#### [What to work on]
Repeat word for word the part of the local news roundup that begins at the words "Accompanied by their" and stops after the words "the fresh sap.".

#### [Text provided]
(click on photos to enlarge)
- Over 500 men off benefit April 15th, 232 from Midland, 123 from Penetang
- Frank Doherty elected president of Midland Rotary Club, John Jory is vice-president
- Trucks to replace rail for express and mail in most of North Simcoe, late night & early morning passenger trains also cancelled
- Bell starts changeover of dial plates in Penetang, number only dials replaced with number & letter dials
- More than 2,000 attend Midland Lions Club ice revue “Tropical Heat” at Arena Gardens
- Fundraising to furnish the new addition to St. Andrew’s Hospital in Midland now over $130,000.00
- 21 inches of snow in last week’s severe storm
- Only one paper this week due to Good Friday being a statutory holiday
Quartet from MPDHS won the invitational section of the school boy bonspiel in Owen Sound last week. Skip John Scott holding the trophy, Ross Hastings, Ken Gauthier and Peter Moreau.
Accompanied by their teachers, Miss Helen Laidlaw and John Yelland, grade 2 and 3 students from Regent Public School visit Artie Gardiner’s sugar bush near Wyebridge. Bonnie Leclair, 7, is reluctant to sample the sap being offered by John Barber, 8. The little flies make it taste better!
Gudrun Mandler, 8, and Siegrid Mandler, 9, enjoy the fresh maple syrup, the siblings recently arrived from Germany with their parents who work at the Leitz plant in Midland.
John Anderson with a huge tank of sap on a sleigh, Elizabeth Boldt, Mary Taylor, Ross Palmer and Dickie Puddicombe inspect the fresh sap.

#### [Given data]
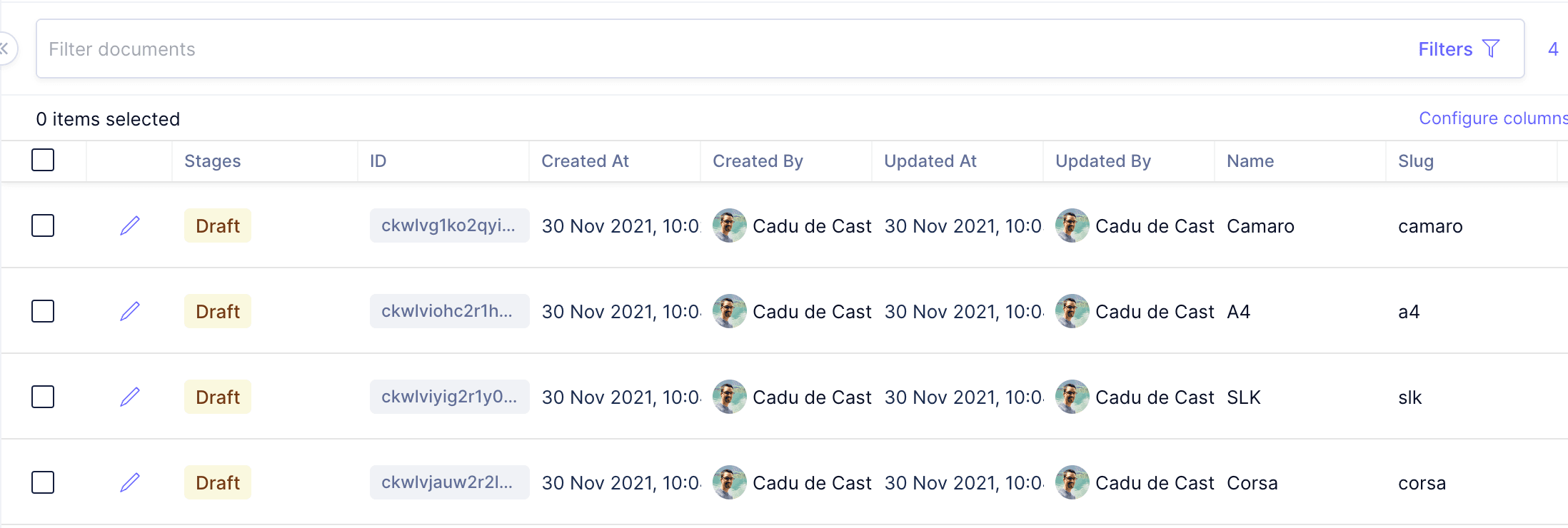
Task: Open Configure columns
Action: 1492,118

--

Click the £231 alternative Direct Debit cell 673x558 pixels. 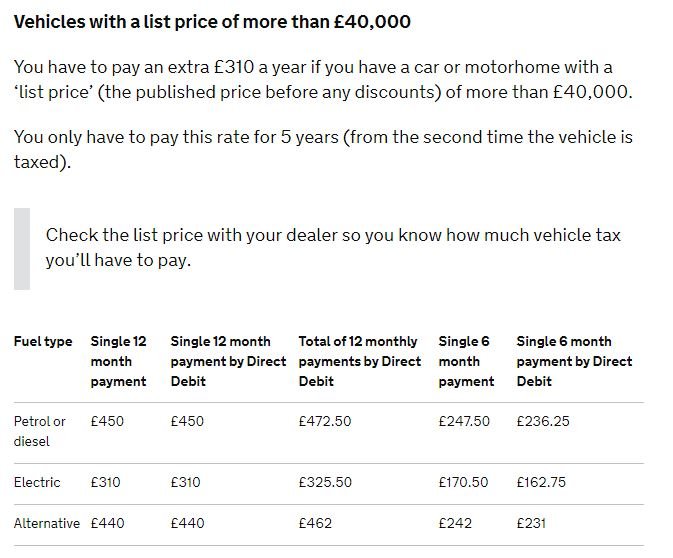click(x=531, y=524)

#### [Output of the exercise]
Accompanied by their teachers, Miss Helen Laidlaw and John Yelland, grade 2 and 3 students from Regent Public School visit Artie Gardiner’s sugar bush near Wyebridge. Bonnie Leclair, 7, is reluctant to sample the sap being offered by John Barber, 8. The little flies make it taste better!
Gudrun Mandler, 8, and Siegrid Mandler, 9, enjoy the fresh maple syrup, the siblings recently arrived from Germany with their parents who work at the Leitz plant in Midland.
John Anderson with a huge tank of sap on a sleigh, Elizabeth Boldt, Mary Taylor, Ross Palmer and Dickie Puddicombe inspect the fresh sap.